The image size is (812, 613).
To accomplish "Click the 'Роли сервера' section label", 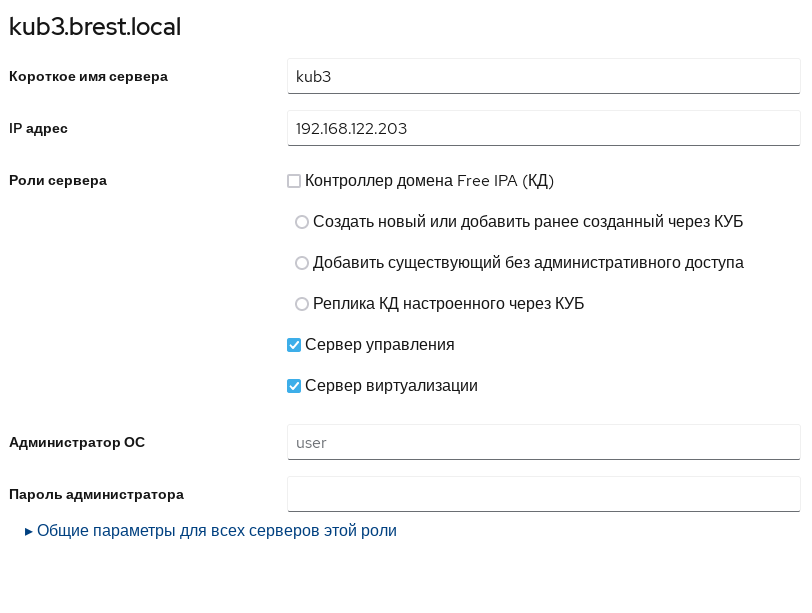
--
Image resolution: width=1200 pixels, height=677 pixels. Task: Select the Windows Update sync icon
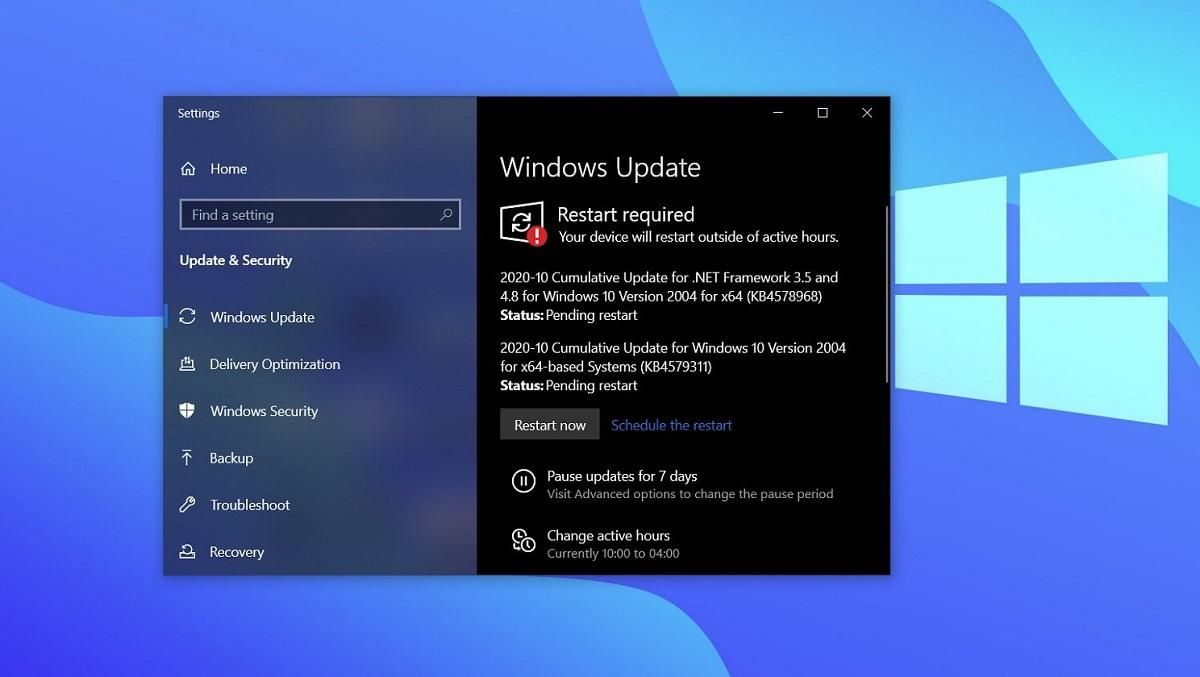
---
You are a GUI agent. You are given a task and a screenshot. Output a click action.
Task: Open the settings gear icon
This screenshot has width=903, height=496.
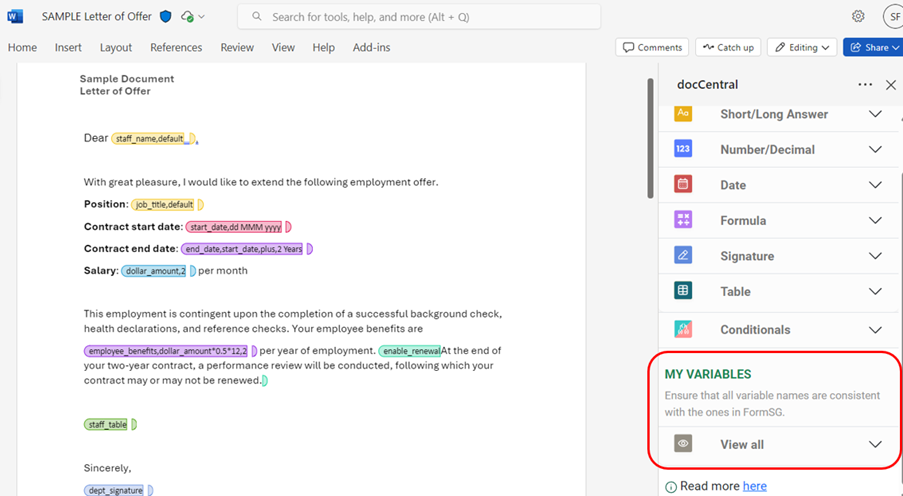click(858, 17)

• _Problem requirements_: Leaving pictures out, output the lines of the data above from the one with "The image size is (812, 613)." through the one with "the 'Роли сервера'", word for word.

• _Exercise result_:
The image size is (812, 613).
To accomplish "Click the 'Роли сервера' section label", 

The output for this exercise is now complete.